### Your task:
For this exercise, copy exactly the lines below from the one with "This screenshot has height=159, width=200." through the one with "Given: Switch to the Items tab" and leave out the pictures.

### Data in this exercise:
━━━━━━━━━━
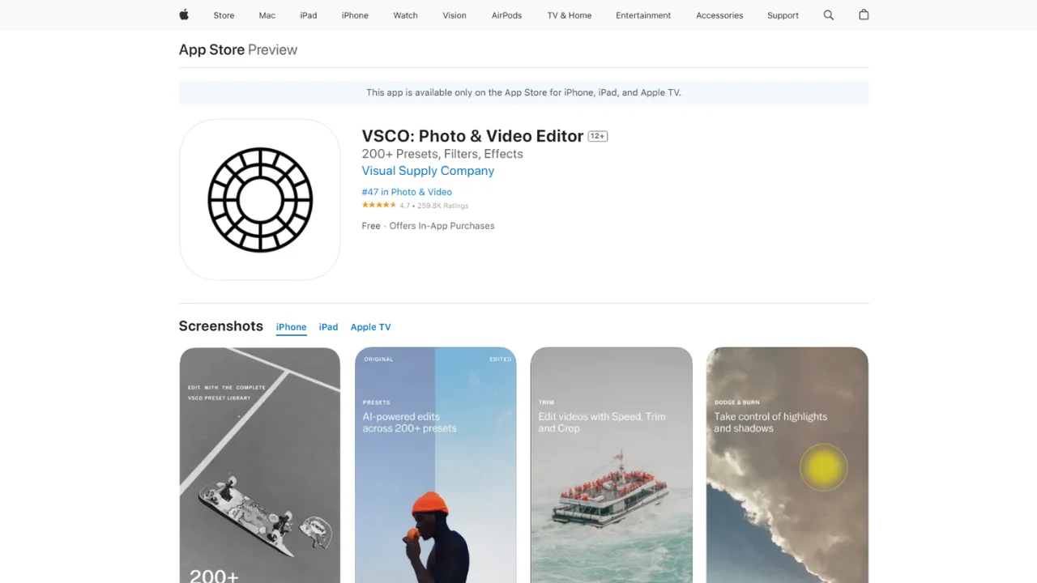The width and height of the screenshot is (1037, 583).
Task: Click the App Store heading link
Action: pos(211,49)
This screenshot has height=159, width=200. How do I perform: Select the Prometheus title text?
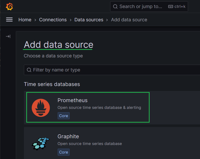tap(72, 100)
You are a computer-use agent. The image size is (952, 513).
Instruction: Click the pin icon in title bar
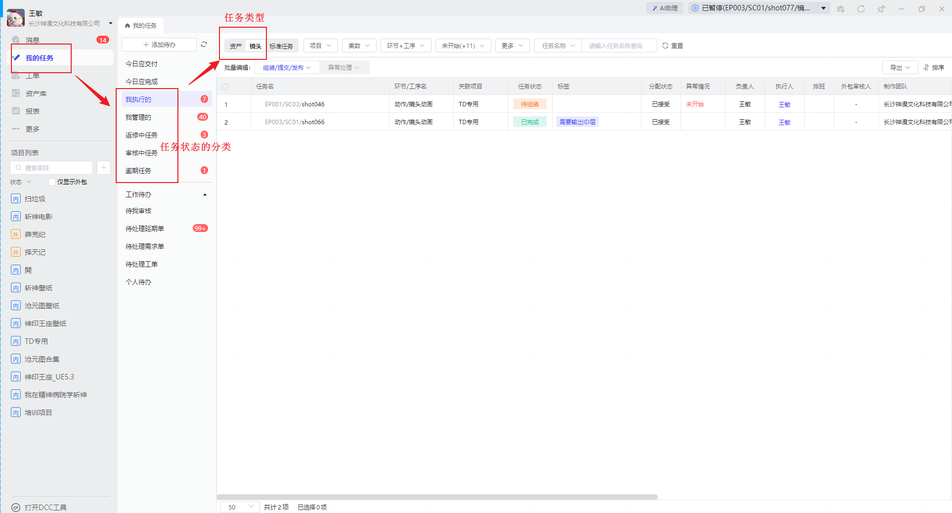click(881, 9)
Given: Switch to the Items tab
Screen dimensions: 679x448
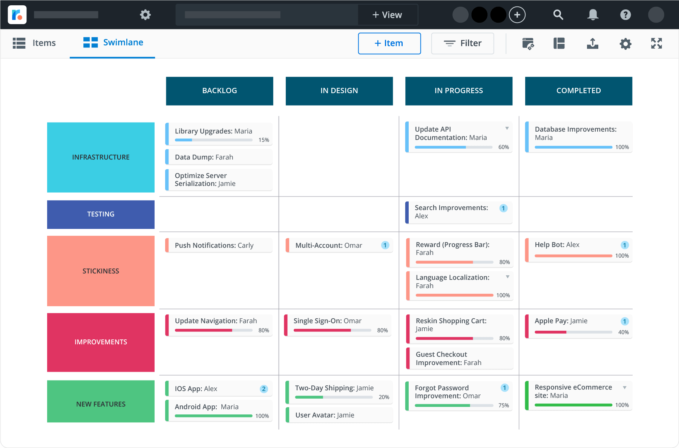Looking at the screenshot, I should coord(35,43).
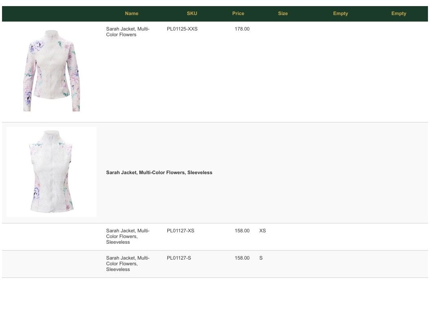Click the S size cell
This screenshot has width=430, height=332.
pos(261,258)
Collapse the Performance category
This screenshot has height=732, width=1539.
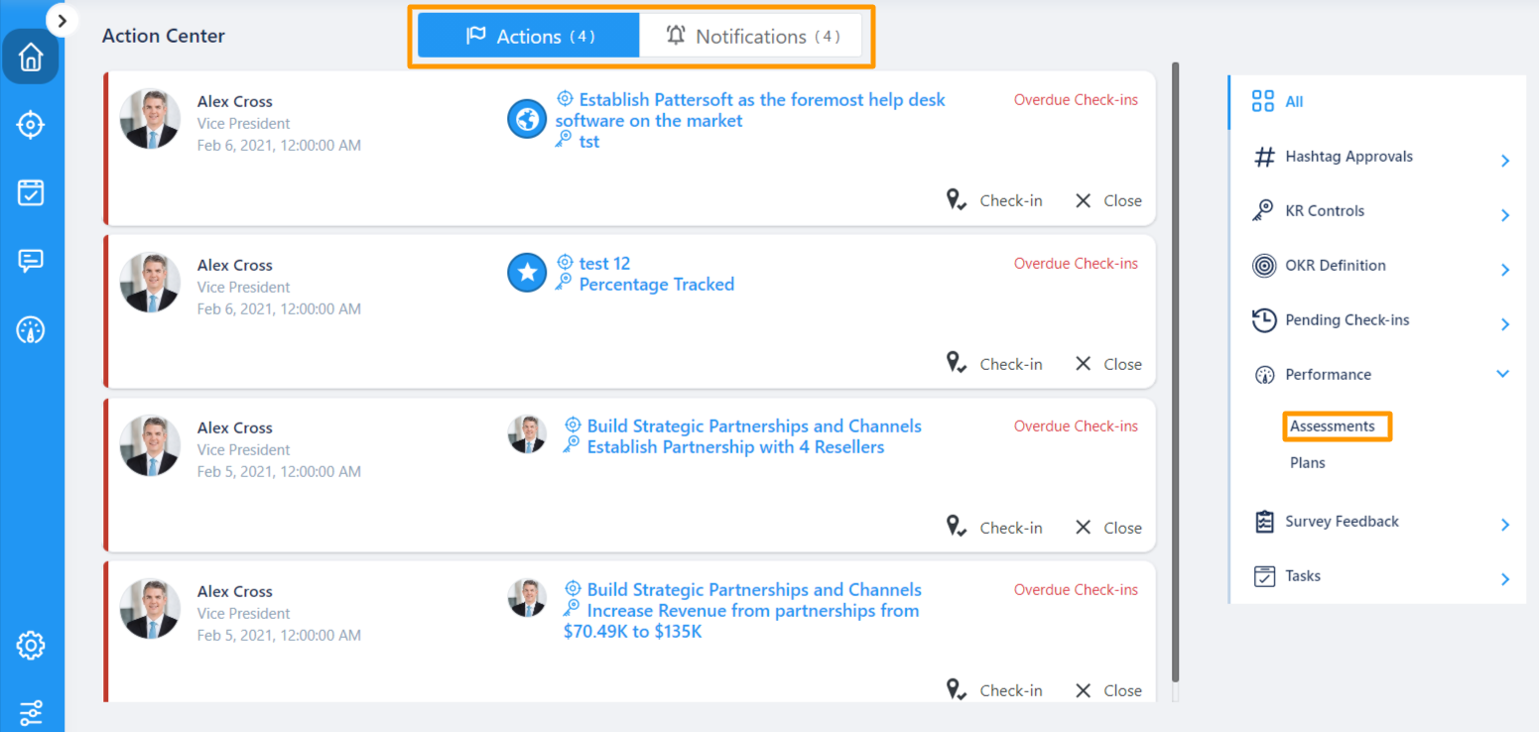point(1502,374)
━━━━━━━━━━
### Result of this exercise:
This screenshot has height=159, width=200. How do I perform: Select the Prometheus title text?
tap(72, 100)
You are a computer-use agent. The image size is (952, 513).
Instruction: Click the pin icon in title bar
click(881, 9)
Given: Switch to the Items tab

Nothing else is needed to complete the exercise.